A number of states are using private contractors to build necessary exchange infrastructure. These contracts represent a considerable commitment on the part of the private market. The state of Washington recently finalized a $54 million contract with Deloitte to build key components of its state exchange. Several states, including Nebraska and New Mexico, have released RFIs or RFPs seeking the health information technology and components necessary to build an exchange infrastructure. Arkansas seems to be the only state currently moving forward with the partnership exchange; the state received nearly $8 million from HHS to build necessary functionality. Late last year, CMS announced a contract with CGI Federal Inc. to build the FFE; the total estimated value of this contract is more than $93 million.

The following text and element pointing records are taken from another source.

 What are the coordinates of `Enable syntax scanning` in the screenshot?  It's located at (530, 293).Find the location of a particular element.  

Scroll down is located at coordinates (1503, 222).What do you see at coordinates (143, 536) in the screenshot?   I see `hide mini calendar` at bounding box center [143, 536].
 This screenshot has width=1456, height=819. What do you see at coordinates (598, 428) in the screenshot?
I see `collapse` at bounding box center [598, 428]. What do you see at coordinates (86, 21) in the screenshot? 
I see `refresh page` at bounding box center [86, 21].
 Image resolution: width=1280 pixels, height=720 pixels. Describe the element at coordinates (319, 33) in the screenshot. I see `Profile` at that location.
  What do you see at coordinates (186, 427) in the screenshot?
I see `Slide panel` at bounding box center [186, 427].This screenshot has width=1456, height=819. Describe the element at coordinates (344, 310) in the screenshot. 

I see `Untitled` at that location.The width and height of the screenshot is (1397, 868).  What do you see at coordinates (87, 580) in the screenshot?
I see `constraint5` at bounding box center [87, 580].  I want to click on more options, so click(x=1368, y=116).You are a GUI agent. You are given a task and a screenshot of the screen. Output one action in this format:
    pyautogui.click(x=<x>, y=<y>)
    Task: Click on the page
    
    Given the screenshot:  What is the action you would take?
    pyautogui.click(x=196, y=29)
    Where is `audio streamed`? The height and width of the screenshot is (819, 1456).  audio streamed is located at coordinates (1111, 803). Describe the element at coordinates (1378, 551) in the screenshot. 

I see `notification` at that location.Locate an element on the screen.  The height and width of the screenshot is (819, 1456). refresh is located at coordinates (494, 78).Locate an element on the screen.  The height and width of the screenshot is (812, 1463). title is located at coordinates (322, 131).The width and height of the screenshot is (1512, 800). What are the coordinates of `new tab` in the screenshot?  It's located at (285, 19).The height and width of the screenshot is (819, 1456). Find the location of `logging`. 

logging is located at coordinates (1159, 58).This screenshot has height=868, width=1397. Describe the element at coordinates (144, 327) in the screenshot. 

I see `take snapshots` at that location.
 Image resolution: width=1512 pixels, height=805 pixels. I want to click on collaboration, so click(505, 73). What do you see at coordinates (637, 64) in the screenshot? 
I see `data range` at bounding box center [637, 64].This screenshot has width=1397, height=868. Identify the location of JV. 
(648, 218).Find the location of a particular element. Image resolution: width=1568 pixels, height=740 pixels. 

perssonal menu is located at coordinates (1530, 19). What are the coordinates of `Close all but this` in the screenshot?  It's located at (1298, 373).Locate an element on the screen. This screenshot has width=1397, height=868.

Private Exchange Collaboration
HHS surprised many policy insiders by allowing for the involvement of private agents and brokers in exchanges. Both the Final Exchange Regulations and the FFE Guidance indicate that certain insurance producers and web-based brokers would be permitted to assist and enroll individuals in qualified health plans, although the actual enrollment must be done “through an Exchange.” The details are still vague, and the FFE Guidance is not yet in final form, but the possibility of collaborating with federal or state exchanges represents a potentially lucrative opportunity for private sector collaborators.
States are still waiting for final regulations or more specific details on insurance reform from CCIIO. Many regulations are still interim only or in the form of brief “guidance.” The recent flurry of regulatory activity on insurance reform may come to a halt as we near the end of June, when the Supreme Court is expected to issue its decision on the constitutionality of PPACA. The Court’s decision and the upcoming presidential election make the future of exchanges uncertain, but all states and other interested parties should adequately prepare for the possibility of rapid, transformative change to their insurance marketplaces.